We also like the card’s physical design, which keeps the tried-and-true black casing and a fantastic cooler from earlier cards while adding LEDs to indicate the right power configuration and a protective covering for the entire card. We really can’t find anything wrong with the GTX280, with the exception of the fact that ATI continues to rule when it comes to how audio pass-through is enabled.
Peak power draw is one area where the GTX280 unavoidably fails, but even then, it is only as high as we would anticipate and is still lower than some cards that have come before it. With support for HybridPower, extremely low idle and video decoding power consumption, and a card that uses these features, your electricity bill shouldn’t be a major concern.
The one aspect that truly worries us is price, as Nvidia has really tightened the screws and is trying to wring every last penny of profit out of the market while it still holds the performance advantage. It’s not a shocking move, and we have no doubt that its rivals would follow suit if given the chance. It’s still tragic, though.
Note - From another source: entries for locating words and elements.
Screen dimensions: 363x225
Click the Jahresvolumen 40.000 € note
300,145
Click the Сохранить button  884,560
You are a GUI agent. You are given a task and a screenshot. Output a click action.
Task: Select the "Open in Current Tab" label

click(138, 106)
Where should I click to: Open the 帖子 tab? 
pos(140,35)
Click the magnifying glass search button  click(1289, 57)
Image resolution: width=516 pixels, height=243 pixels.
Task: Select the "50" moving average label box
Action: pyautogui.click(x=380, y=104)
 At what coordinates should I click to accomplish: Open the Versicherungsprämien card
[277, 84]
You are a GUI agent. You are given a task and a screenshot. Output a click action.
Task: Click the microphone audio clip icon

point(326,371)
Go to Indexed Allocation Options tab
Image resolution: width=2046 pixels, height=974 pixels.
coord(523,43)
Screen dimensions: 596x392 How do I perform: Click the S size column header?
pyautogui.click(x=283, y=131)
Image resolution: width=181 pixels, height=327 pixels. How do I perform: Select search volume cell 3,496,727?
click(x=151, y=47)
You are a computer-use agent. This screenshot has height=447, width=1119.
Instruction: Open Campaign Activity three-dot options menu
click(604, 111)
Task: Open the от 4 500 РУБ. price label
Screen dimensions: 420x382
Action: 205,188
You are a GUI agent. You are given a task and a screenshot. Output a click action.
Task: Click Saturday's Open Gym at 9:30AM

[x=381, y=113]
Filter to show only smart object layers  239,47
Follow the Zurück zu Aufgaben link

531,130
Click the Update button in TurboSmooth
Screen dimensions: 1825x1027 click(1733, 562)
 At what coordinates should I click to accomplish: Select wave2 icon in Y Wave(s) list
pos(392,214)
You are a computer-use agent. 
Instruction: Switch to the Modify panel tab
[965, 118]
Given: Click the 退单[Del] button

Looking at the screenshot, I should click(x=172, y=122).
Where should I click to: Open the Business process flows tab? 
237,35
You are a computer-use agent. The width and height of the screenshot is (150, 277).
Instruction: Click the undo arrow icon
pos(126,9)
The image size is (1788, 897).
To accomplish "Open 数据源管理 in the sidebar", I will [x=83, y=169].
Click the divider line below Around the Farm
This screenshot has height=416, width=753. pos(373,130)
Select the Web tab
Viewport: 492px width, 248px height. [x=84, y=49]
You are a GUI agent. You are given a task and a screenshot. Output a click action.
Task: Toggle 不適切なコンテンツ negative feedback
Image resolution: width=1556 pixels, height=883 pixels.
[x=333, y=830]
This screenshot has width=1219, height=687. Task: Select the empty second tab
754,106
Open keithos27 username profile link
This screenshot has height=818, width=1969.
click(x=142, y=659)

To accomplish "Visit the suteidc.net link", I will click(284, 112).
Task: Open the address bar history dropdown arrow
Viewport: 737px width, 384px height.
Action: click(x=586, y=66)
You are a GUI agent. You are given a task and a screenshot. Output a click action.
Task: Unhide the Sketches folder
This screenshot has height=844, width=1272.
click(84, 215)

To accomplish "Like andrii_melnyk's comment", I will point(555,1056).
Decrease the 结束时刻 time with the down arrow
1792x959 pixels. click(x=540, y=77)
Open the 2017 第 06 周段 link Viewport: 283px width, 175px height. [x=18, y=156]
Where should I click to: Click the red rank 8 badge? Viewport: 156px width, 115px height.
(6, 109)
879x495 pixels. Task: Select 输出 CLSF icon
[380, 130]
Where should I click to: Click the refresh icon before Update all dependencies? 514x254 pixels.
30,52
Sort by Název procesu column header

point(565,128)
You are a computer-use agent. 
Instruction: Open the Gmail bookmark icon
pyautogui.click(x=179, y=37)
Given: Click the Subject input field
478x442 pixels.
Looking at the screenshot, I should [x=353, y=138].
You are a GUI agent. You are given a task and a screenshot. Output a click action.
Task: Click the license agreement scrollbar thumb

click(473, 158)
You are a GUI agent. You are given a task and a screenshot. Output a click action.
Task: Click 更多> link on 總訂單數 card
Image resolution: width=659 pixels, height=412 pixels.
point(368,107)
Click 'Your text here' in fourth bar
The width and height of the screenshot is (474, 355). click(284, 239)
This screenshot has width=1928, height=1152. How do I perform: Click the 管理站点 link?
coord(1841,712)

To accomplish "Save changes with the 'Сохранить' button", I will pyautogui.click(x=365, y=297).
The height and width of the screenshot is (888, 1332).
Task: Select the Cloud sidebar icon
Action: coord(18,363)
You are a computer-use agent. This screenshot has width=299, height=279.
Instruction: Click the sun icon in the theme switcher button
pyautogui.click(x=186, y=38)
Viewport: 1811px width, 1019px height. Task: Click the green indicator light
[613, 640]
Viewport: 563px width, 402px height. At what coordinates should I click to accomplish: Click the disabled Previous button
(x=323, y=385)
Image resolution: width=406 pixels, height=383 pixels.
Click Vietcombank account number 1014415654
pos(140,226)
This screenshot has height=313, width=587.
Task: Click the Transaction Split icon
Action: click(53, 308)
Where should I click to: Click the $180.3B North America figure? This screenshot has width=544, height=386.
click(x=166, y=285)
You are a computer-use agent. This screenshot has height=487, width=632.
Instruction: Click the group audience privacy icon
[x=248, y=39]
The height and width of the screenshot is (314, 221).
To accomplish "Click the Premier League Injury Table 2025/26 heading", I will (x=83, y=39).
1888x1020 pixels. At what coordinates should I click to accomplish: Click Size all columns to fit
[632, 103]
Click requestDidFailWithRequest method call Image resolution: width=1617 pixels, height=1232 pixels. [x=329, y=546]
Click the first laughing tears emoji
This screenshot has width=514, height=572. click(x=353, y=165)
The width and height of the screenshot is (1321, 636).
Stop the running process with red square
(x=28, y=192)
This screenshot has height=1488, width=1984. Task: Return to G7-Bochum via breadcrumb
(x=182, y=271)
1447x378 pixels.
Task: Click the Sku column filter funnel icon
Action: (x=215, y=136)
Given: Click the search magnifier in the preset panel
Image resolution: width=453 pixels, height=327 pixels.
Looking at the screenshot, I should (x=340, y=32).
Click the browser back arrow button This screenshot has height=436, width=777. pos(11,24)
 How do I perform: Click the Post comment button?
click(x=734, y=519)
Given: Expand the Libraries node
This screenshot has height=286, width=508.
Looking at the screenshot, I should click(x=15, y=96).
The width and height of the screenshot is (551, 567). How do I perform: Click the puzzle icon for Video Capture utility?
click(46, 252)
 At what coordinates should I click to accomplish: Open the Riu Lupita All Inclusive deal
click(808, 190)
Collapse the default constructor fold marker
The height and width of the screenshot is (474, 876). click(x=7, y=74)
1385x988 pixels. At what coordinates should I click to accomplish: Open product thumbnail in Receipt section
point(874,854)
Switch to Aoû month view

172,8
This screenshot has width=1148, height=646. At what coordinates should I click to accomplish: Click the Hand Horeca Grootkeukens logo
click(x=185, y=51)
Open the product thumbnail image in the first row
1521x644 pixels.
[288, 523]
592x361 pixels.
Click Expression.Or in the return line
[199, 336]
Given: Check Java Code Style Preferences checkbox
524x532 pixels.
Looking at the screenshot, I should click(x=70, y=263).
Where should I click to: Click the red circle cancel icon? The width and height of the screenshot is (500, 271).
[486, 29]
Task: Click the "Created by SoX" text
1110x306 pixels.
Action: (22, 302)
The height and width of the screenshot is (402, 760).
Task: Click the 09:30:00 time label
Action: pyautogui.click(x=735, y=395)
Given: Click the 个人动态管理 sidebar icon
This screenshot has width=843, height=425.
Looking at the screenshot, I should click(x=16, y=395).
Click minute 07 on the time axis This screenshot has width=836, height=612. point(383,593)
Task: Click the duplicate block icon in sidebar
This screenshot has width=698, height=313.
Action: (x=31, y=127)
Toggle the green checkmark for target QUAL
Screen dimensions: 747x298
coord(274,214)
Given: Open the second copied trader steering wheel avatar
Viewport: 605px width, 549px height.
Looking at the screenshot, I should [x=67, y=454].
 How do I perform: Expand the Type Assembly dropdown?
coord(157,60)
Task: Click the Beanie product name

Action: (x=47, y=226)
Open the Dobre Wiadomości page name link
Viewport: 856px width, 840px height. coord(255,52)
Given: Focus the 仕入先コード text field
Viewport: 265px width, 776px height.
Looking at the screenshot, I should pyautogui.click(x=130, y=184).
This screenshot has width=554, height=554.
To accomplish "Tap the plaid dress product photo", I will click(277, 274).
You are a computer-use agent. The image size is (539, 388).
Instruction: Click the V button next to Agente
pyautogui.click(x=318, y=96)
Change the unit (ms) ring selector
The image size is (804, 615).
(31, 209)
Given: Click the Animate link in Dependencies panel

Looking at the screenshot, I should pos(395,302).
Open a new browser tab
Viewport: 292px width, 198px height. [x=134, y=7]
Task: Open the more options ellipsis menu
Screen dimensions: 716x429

Even though the GTX280 is unquestionably the fastest card available, its speed isn’t all that much higher. Without a doubt insufficient to warrant spending twice as much on a 9800 GTX. In fact, if we were to suggest anything at this time, it would be to go out and purchase two 9800 GTX cards and use them in SLI. Either that or you can wait until we review the GTX 260 to see how it compares.
When it comes to performance, the GTX 280 is faultless, and it has every feature that the majority of gamers should care about. Unfortunately, Nvidia has been unreasonable with the pricing, so we are unable to advise purchasing one at the £400–£450 asking price.